In Reply to: Re: Fourier Transform; thanks, and... posted by Tim and Alex on September 19, 2002 at 20:53:11:

: : : Given g(k) = N/(k^2 + a^2) where N, a are parameters

: : : and
: : : inf
: : : /\
: : : |
: : : f(x) = (1/((2*pi)^0.5))*| g(k)exp(ikx) dk
: : : |
: : : \/
: : : -inf

: : : i.e. f(x) <= F.T. => g(k)

: : : what is f(x)?

: : : We get as far as

: : : I(k) = (N/((2*pi)^0.5)) . ((exp(ikx).arctan(x/a))/a)

: : : f(x) = I(inf) - I(-inf);

: : : and we cannot understand the significance.
: : : Any assistance would be greatly appreciated.

: : Tim and Alex,

: : I'm sorry I can't be of more help. But all I have for you is the result.

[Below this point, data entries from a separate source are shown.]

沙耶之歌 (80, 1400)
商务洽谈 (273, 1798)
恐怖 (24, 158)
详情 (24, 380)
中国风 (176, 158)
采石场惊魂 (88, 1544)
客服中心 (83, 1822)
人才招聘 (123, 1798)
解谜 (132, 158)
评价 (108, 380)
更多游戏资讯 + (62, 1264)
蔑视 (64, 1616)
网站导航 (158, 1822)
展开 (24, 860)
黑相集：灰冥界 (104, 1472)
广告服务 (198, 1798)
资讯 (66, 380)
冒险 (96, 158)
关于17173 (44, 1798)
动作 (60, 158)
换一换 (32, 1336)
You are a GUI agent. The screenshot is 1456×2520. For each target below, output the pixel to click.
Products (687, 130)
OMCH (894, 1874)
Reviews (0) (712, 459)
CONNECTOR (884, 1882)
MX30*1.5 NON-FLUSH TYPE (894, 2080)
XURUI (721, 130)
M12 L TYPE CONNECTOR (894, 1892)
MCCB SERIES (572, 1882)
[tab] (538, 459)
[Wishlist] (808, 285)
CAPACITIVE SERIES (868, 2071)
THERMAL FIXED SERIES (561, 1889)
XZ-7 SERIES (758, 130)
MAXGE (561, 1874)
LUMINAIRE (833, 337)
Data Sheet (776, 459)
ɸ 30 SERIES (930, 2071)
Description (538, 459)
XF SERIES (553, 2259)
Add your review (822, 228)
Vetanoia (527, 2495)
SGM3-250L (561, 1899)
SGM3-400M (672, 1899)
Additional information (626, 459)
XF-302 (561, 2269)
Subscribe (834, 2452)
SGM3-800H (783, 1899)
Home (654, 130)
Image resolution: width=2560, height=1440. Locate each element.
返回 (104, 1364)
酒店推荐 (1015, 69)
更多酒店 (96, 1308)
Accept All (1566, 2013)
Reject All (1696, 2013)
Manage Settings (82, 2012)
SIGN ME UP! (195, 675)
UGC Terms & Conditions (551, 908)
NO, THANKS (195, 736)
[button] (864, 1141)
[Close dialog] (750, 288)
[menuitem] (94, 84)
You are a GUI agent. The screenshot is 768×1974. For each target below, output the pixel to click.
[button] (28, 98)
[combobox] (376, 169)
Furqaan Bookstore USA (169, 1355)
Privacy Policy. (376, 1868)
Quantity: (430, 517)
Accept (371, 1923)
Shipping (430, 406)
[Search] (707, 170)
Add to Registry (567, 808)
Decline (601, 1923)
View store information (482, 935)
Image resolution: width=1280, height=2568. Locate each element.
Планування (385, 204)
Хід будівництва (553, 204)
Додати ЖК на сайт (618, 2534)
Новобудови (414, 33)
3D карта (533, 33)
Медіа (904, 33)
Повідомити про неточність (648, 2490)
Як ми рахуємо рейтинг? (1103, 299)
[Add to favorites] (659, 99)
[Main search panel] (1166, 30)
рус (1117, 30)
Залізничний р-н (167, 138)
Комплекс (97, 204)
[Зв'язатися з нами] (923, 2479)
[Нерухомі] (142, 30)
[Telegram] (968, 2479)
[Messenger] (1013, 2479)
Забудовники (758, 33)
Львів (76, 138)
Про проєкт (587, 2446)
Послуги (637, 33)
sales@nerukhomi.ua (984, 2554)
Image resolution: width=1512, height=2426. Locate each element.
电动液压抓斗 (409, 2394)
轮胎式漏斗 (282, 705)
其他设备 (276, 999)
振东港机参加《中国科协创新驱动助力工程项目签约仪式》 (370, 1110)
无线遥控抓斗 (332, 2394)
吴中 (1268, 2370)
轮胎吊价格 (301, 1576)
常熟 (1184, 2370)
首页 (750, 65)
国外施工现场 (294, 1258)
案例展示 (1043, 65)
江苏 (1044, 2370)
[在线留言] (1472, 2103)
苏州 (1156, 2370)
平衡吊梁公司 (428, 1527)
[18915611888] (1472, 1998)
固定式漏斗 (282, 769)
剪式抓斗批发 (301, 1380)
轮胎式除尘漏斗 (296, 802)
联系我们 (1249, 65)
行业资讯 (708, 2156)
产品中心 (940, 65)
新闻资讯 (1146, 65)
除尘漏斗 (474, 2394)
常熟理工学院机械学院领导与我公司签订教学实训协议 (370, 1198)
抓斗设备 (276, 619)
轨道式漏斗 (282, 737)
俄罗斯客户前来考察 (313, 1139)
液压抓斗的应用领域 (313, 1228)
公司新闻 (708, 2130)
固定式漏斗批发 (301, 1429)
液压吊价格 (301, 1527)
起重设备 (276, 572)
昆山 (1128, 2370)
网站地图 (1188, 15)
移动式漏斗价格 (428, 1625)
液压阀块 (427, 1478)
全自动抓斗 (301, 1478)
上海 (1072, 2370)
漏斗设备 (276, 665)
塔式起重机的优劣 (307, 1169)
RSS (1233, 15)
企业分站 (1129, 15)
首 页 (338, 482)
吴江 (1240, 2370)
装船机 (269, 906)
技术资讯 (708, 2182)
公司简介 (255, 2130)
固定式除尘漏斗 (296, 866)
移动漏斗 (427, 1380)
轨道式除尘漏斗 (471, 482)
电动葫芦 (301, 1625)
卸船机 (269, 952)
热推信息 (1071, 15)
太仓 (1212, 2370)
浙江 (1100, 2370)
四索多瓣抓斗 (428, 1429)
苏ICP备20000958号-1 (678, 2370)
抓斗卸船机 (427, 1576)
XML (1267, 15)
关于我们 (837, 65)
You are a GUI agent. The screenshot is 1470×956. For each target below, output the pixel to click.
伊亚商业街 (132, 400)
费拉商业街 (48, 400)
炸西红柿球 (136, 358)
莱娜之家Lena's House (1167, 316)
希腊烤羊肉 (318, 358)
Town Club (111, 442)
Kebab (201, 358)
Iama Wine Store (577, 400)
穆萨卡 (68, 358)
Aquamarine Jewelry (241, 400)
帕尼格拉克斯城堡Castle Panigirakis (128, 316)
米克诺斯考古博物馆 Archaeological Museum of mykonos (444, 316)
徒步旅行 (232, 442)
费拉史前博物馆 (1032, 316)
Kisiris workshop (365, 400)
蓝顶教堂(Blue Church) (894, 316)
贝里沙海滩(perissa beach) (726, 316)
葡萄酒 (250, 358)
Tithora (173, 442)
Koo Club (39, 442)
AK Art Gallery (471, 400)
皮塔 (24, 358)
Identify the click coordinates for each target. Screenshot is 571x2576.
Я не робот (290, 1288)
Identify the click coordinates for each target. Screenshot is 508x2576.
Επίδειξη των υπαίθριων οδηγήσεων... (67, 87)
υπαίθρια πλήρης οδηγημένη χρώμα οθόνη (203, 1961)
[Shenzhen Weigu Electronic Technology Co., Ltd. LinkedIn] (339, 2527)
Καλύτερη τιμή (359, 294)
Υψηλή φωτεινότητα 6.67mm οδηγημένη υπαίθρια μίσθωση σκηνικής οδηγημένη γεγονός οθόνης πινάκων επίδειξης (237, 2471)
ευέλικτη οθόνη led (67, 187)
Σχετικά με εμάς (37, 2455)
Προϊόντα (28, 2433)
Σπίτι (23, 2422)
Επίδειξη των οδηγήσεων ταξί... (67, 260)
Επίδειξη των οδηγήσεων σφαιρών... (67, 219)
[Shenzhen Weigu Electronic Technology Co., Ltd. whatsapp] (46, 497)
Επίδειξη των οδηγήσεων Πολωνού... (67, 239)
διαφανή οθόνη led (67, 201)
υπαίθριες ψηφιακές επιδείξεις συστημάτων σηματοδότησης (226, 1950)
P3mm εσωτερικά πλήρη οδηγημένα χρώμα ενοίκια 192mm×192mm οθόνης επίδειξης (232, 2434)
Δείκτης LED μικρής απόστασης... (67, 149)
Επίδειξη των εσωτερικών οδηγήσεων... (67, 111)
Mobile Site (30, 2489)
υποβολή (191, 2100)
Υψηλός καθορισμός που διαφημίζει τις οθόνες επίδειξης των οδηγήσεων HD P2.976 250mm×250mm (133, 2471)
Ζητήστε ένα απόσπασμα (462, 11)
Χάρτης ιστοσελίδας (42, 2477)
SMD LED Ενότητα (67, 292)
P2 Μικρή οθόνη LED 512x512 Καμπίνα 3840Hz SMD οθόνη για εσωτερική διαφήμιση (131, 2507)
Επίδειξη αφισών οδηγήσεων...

: : The Fourier Transform of your g(k) function is:

: : G(x)=F^-1{g(k)}=N (pi/2)^1/2 e^{-a |x|} /a

: : If you find a slick way of getting this result do post it.

:
: Thanks a lot for your time. The quickest way to the solution is complex analysis (getting the residuals of poles at +/- a on the imaginary axis as roots from splitting (k^2)+(a^2) into (k+ia)(k-ia)). It had been a while since we did the whole integration in the complex plane thingy but it turns out that integrating around the +a gives you your solution without the absolute, and around the -a gives the same solution (thus the absolute on the x in the exponent). It's a pretty ubiquitous feature of maths that the right way to attacking a problem will give you the answer with absolutely no fuss. Another way suggested was integration by parts to get an infinte series of integrals, but this would be a real pain. Has anyone heard of any software that does these kind of Fourier transforms?

: Thanks again.

Good work!

I used Mathematica to do the Fourier Transform. I also looked it up in
a table to double check it.

But be warned Mathematica is a good thing and a bad thing. I had I never
used Mathematica I might have thought on my own to use complex analysis.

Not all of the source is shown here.